Stored data

=====

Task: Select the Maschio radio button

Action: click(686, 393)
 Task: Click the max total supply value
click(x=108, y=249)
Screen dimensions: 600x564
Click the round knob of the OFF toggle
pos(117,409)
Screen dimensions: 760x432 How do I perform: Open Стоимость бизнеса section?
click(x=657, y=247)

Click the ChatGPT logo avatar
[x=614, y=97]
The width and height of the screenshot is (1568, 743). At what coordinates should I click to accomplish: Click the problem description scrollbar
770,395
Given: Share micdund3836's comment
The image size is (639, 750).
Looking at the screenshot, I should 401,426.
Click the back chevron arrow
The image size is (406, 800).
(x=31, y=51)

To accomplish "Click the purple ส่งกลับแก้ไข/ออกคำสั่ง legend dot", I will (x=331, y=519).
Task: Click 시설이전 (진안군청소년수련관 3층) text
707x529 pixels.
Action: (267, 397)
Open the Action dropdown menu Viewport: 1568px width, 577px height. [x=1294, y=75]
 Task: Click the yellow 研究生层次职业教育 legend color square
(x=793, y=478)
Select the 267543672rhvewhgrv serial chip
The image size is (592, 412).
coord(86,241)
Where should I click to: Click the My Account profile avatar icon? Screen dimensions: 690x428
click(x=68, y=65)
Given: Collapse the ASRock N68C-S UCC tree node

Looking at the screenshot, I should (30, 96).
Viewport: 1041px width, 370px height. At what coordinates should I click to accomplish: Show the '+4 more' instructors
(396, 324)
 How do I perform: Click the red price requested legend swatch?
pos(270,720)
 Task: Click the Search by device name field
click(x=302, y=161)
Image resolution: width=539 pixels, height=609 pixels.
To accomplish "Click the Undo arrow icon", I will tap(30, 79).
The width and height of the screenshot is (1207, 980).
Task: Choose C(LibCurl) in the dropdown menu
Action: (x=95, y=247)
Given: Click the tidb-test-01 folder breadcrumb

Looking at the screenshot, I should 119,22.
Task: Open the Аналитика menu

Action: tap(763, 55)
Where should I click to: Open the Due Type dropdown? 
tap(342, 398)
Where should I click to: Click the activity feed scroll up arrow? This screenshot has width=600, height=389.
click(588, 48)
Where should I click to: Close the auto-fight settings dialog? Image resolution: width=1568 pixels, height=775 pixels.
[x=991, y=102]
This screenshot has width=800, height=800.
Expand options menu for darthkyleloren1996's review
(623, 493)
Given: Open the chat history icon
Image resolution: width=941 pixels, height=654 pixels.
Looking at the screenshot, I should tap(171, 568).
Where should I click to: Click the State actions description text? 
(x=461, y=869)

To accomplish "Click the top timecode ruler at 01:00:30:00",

=====

Your goal - Set down all of the data above again, exactly.

Output below -
Task: Select the Maschio radio button

Action: click(686, 393)
 Task: Click the max total supply value
click(x=108, y=249)
Screen dimensions: 600x564
Click the round knob of the OFF toggle
pos(117,409)
Screen dimensions: 760x432 How do I perform: Open Стоимость бизнеса section?
click(x=657, y=247)

Click the ChatGPT logo avatar
[x=614, y=97]
The width and height of the screenshot is (1568, 743). At what coordinates should I click to accomplish: Click the problem description scrollbar
770,395
Given: Share micdund3836's comment
The image size is (639, 750).
Looking at the screenshot, I should 401,426.
Click the back chevron arrow
The image size is (406, 800).
(x=31, y=51)

To accomplish "Click the purple ส่งกลับแก้ไข/ออกคำสั่ง legend dot", I will (x=331, y=519).
Task: Click 시설이전 (진안군청소년수련관 3층) text
707x529 pixels.
Action: (267, 397)
Open the Action dropdown menu Viewport: 1568px width, 577px height. [x=1294, y=75]
 Task: Click the yellow 研究生层次职业教育 legend color square
(x=793, y=478)
Select the 267543672rhvewhgrv serial chip
The image size is (592, 412).
coord(86,241)
Where should I click to: Click the My Account profile avatar icon? Screen dimensions: 690x428
click(x=68, y=65)
Given: Collapse the ASRock N68C-S UCC tree node

Looking at the screenshot, I should (30, 96).
Viewport: 1041px width, 370px height. At what coordinates should I click to accomplish: Show the '+4 more' instructors
(396, 324)
 How do I perform: Click the red price requested legend swatch?
pos(270,720)
 Task: Click the Search by device name field
click(x=302, y=161)
Image resolution: width=539 pixels, height=609 pixels.
To accomplish "Click the Undo arrow icon", I will tap(30, 79).
The width and height of the screenshot is (1207, 980).
Task: Choose C(LibCurl) in the dropdown menu
Action: (x=95, y=247)
Given: Click the tidb-test-01 folder breadcrumb

Looking at the screenshot, I should 119,22.
Task: Open the Аналитика menu

Action: tap(763, 55)
Where should I click to: Open the Due Type dropdown? 
tap(342, 398)
Where should I click to: Click the activity feed scroll up arrow? This screenshot has width=600, height=389.
click(588, 48)
Where should I click to: Close the auto-fight settings dialog? Image resolution: width=1568 pixels, height=775 pixels.
[x=991, y=102]
This screenshot has width=800, height=800.
Expand options menu for darthkyleloren1996's review
(623, 493)
Given: Open the chat history icon
Image resolution: width=941 pixels, height=654 pixels.
Looking at the screenshot, I should tap(171, 568).
Where should I click to: Click the State actions description text? 
(x=461, y=869)

To accomplish "Click the top timecode ruler at 01:00:30:00",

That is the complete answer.